### Exercise prompt
Reproduce the passage of the Z24 Bridge text between "The modal features used" and "the environmental variability.", inclusive.

** Begin Page extract **

Using the threshold τα, it is expected that no DI values of the vector db violate from τα. On the other hand, any deviation of the DI quantity of the vector dm from the threshold limit is indicative of damage occurrence. For simplicity, Fig. 2 presents the flowchart of the threshold estimation by the proposed GOF method.

Fig. 2
figure 2

The flowchart of the threshold estimation by the proposed GOF method

5 Application to the Z24 Bridge

5.1 Bridge description

In this section, the accuracy and performance of the proposed methods are validated by the modal features of the well-known Z24 Bridge [45]. Figure 3a, b shows the general and close view of this bridge. It was a classical post-tensioned concrete box-girder bridge located in Switzerland linking the villages of Koppigen and Utzenstorf as an A1 highway overpass between Bern and Zurich. The dimensions of the Z24 Bridge were the main span of 30 m and two side-spans of 14 m as shown in Fig. 3c. To construct a new bridge with a larger side span, the Z24 Bridge was demolished at the end of 1998. Before the complete demolition, a long-term continuous monitoring test was performed to quantify the environmental variability components (e.g., temperature, wind characteristics, and humidity) and acquire vibration data (acceleration time histories). Eventually, realistic damage patterns were gradually applied to the bridge in a controlled way during the month before complete demolition.

Fig. 3
figure 3

a The general view of the Z24 Bridge, b the close view of the deck and one of the piers, c the longitudinal section

The modal features used in the process of early damage detection are a set of natural frequencies of four modes, which were obtained from the technique of frequency domain decomposition. This set consists of 3932 observations of the modal frequencies under varying actual environmental conditions. The first 3470 observations belong to the normal condition of the bridge and the last 462 observations are associated with the damaged state. Figure 4 illustrates the natural frequencies of the Z24 Bridge in four modes. As can be seen, the obvious jumps in the modal frequencies of the normal condition are related to the changes in the asphalt layer in cold periods, which seriously affected the bridge stiffness and caused significant variations. In fact, these changes indicate high sensitivity of the measured natural frequencies to the environmental variability.

** End Page extract **
** Begin Data provided **

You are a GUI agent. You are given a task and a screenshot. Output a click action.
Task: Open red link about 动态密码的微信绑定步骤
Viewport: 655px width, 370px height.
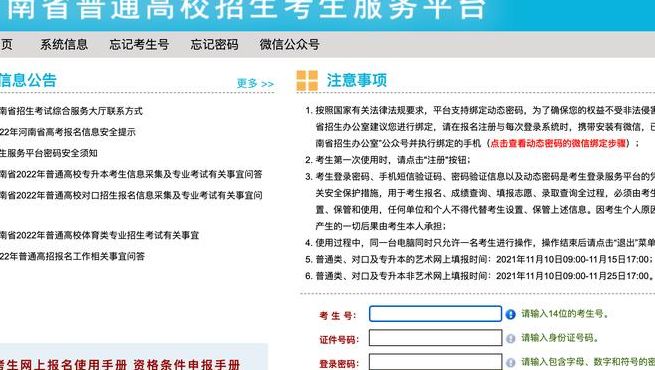coord(558,143)
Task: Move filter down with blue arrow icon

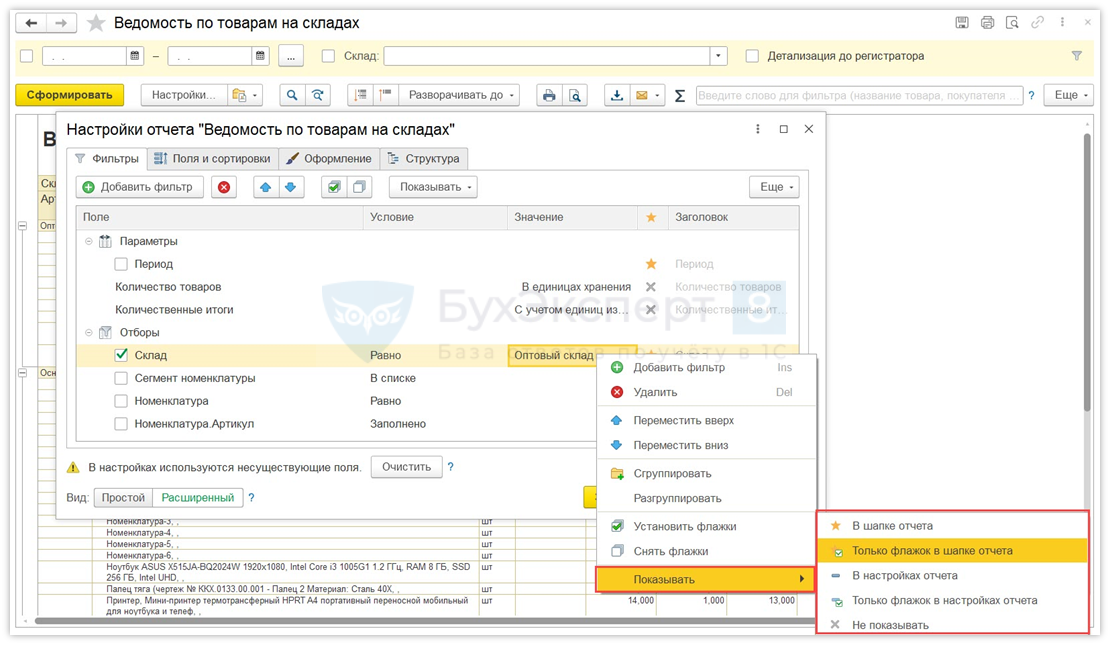Action: coord(291,187)
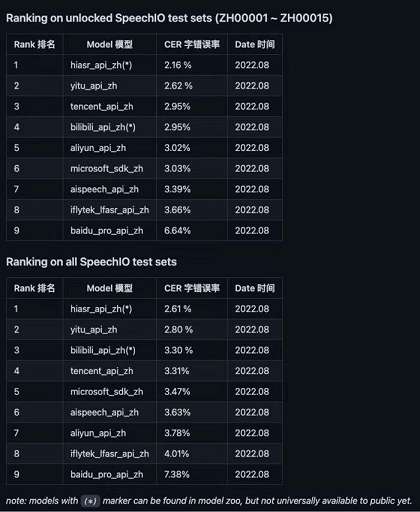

** End Data provided **

### Answer for this exercise
The modal features used in the process of early damage detection are a set of natural frequencies of four modes, which were obtained from the technique of frequency domain decomposition. This set consists of 3932 observations of the modal frequencies under varying actual environmental conditions. The first 3470 observations belong to the normal condition of the bridge and the last 462 observations are associated with the damaged state. Figure 4 illustrates the natural frequencies of the Z24 Bridge in four modes. As can be seen, the obvious jumps in the modal frequencies of the normal condition are related to the changes in the asphalt layer in cold periods, which seriously affected the bridge stiffness and caused significant variations. In fact, these changes indicate high sensitivity of the measured natural frequencies to the environmental variability.